Haiti can be a difficult world, both for visitors and for its citizens, especially woman. The unique smell of the country hits you as you deplane; an odor of slightly rotten fruit mixed with burning garbage and body odor. By the next day the odor has faded into the background and you don’t recognize it again until you visit once more. Your feet hurt at the end of a long day on concrete floors in the hospital and your sleep is interrupted by the incessant crowing of roosters, no matter the time of day.
Women in this country live with all this and so much more. As I was told by a Haitian doctor today, “When the choice is between the life of the mother or the baby, we choose the mother because she is needed to keep the rest of the family together”. Woman are expected to get married and have children but pregnancy comes with unique problems.
Although freely available, birth control has many misperceptions and is not frequently used outside of marriage. Thus, women become pregnant and try to terminate unwanted pregnancies with the use of misoprostol that can be bought from street vendors.
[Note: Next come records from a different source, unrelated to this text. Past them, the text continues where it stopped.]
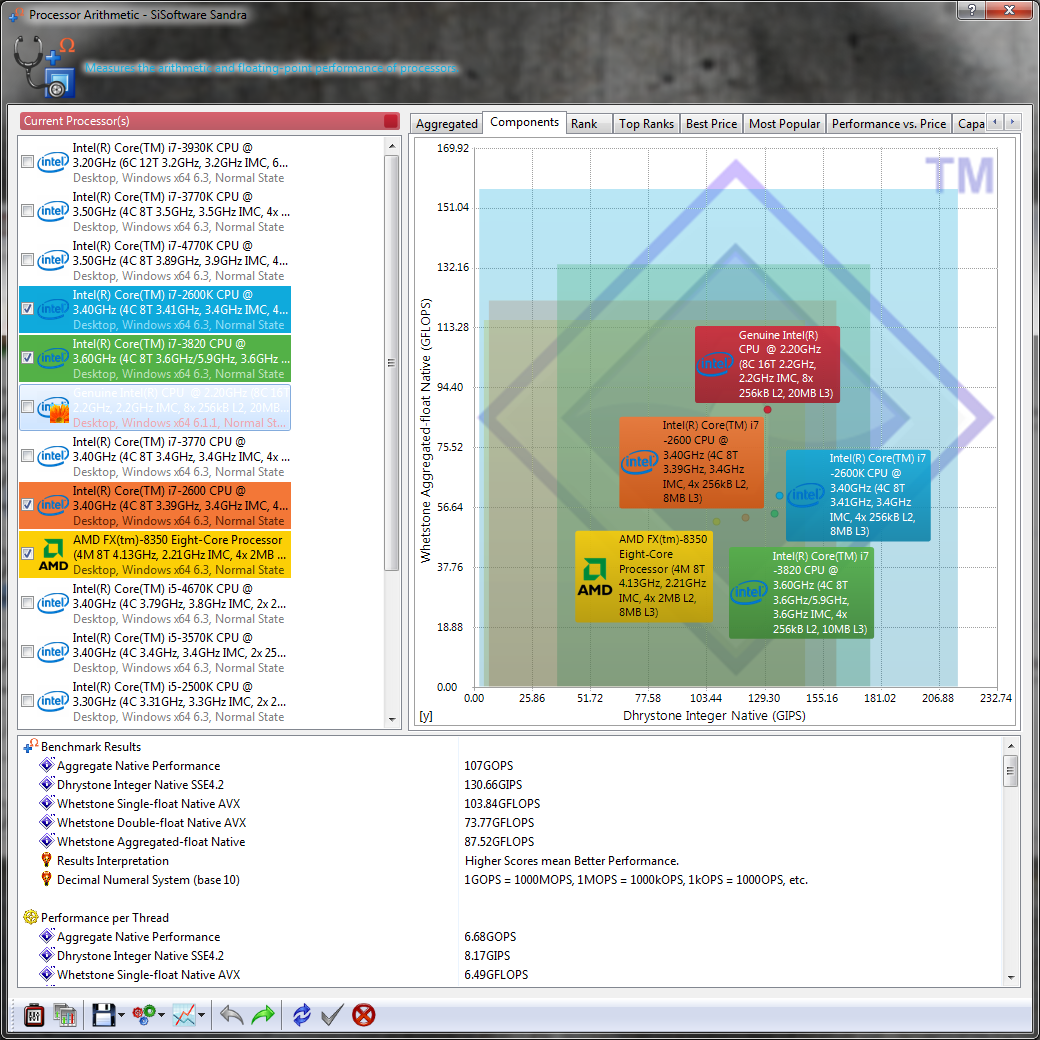1040x1040 pixels.
Task: Enable the Core i7-3930K checkbox
Action: 27,161
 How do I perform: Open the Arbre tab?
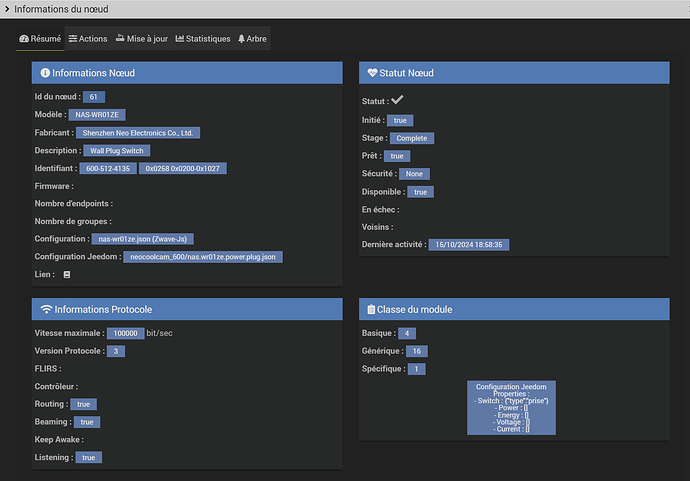click(x=251, y=39)
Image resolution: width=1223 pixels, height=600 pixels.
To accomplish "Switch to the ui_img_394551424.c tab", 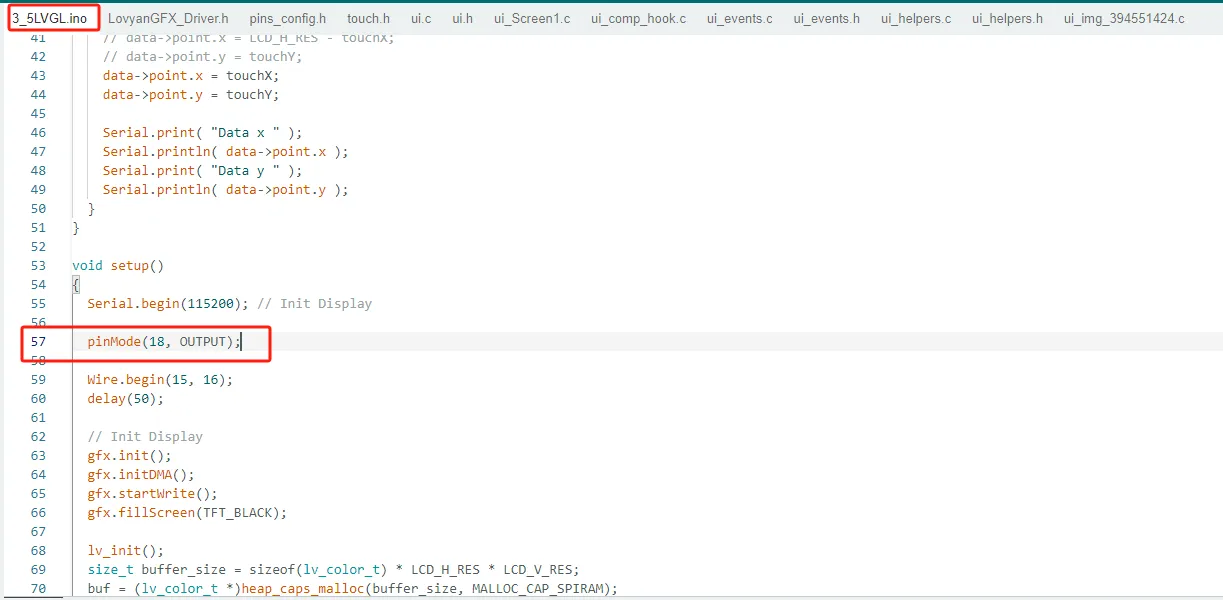I will [x=1124, y=18].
They are often only partially successful due to inadequate dosing or unknown gestational age of the pregnancy. A young woman I met yesterday was one of the unlucky ones – her membranes ruptured and she started bleeding but has not yet miscarried her 4 month fetus that still has a heartbeat. Because abortion is illegal in this country, no intervention can be considered unless she has a life threatening infection or the baby dies.
Severe pre-eclampsia is very common in this part of the world, due to genetics and underlying hypertension that is not well controlled. We rounded on three patients today who are all around 7.5 months pregnant with very high blood pressure. Babies have a good chance of survival here after 33-34 weeks. Delivering these babies now will save the mom but almost certainly result in the infant dying. Each day we have to reconsider the risk of continuing the pregnancy, especially if the woman has other children at home to care for.
Women who live in the mountains many hours walk from any health care center often labor at home with the assistance of their female relatives or a lay midwife (Matrones). When labor doesn’t go as expected, they are carried for hours to the hospital. In November, a slight 18-year-old arrived after 2 days of labor and no progress. Her baby was dead and a cesarean was needed to deliver the infant. A week later she returned with a serious infection that required removal of her uterus to save her life. Now she has a fistula(opening) between her bladder and vagina where she is constantly leaking urine, even with a catheter in place. The surgery to repair this is very difficult and often not successful. She can no longer have children and will probably carry a urine bag for the rest of her life.
As I have written about before, cervical cancer is very prevalent in Haiti due to a lack of screening or knowledge about the disease. We have already had to inform 2 women, ages 31 and 41, that their constant vaginal bleeding is due to large cervical tumors that are too advanced to remove. One woman has a hemoglobin of only 4 (normal is 12-14). Both will leave young children orphaned.
I am only a visitor in this country that I have grown to love for its tenacity. The physicians, nurses and midwives that are here full time caring for these women are my heros. I can learn as much from them as they may learn from me.